**TEKST DO PRZECZYTANIA:**
Natychmiastowa pomoc uchodźcom z Ukrainy
Najważniejsze wskazówki
Po wybuchu wojny 6 milionów ludzi uciekło z Ukrainy w poszukiwaniu bezpieczeństwa
Gospodarze otworzyli swoje domy, aby pomóc Airbnb.org spełnić zobowiązanie tymczasowego zakwaterowania 100 000 osób
Tydzień po inwazji Rosji na Ukrainę Rafał, performer i gospodarz, odczuł jej skutki we Wrocławiu, mieście w południowo-zachodniej Polsce. Przed centrum kultury ukraińskiej w dzielnicy, w której mieszka, zaczęły piętrzyć się pudła wypełnione darami dla Ukraińców. Słyszał język ukraiński na ulicach i w sklepach.
Wkrótce trzy rodziny zarezerwowały trzy następujące zaraz po sobie miesięczne pobyty w domu, który oferuje na Airbnb. Rafał nie czuł się dobrze z myślą, że ma otrzymać zapłatę od osób, które uciekły przed wojną. Skontaktował się z obsługą klienta i dowiedział się, że na Airbnb.org może zamieścić ofertę bezpłatnego pobytu. Niedługo potem zarejestrował się na Airbnb.org.

**ZAPISANE DANE:**
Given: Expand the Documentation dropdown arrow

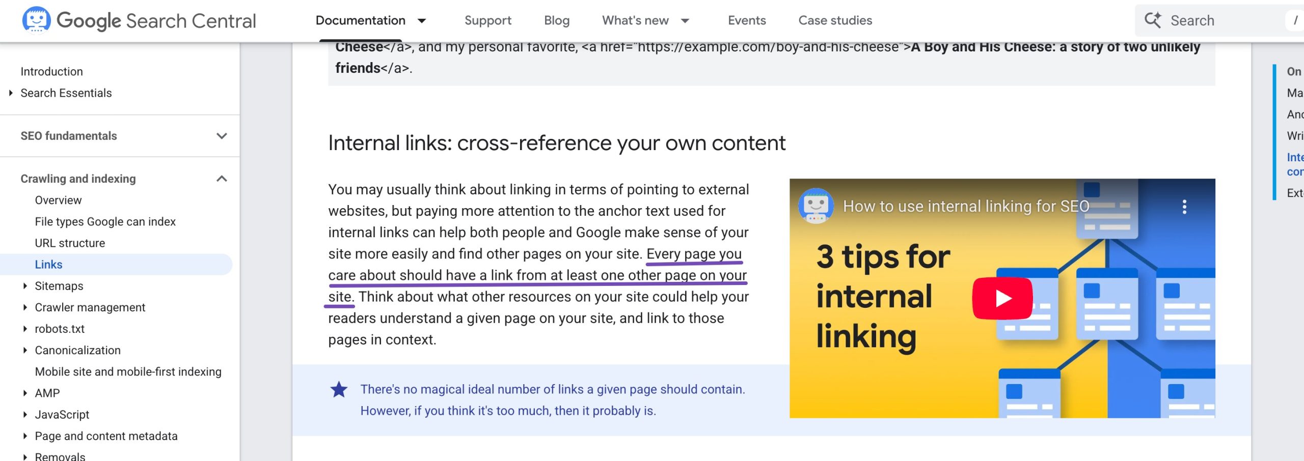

**TREŚĆ POLECENIA:** Przepisz wiernie z tekstu o pomocy uchodźcom z Ukrainy fragment od słów „Natychmiastowa pomoc uchodźcom” aż do słów „i w sklepach.” włącznie. Zapisane wiersze nie mają żadnego związku z tekstem o pomocy uchodźcom z Ukrainy.

**WYNIK ĆWICZENIA:**
Natychmiastowa pomoc uchodźcom z Ukrainy
Najważniejsze wskazówki
Po wybuchu wojny 6 milionów ludzi uciekło z Ukrainy w poszukiwaniu bezpieczeństwa
Gospodarze otworzyli swoje domy, aby pomóc Airbnb.org spełnić zobowiązanie tymczasowego zakwaterowania 100 000 osób
Tydzień po inwazji Rosji na Ukrainę Rafał, performer i gospodarz, odczuł jej skutki we Wrocławiu, mieście w południowo-zachodniej Polsce. Przed centrum kultury ukraińskiej w dzielnicy, w której mieszka, zaczęły piętrzyć się pudła wypełnione darami dla Ukraińców. Słyszał język ukraiński na ulicach i w sklepach.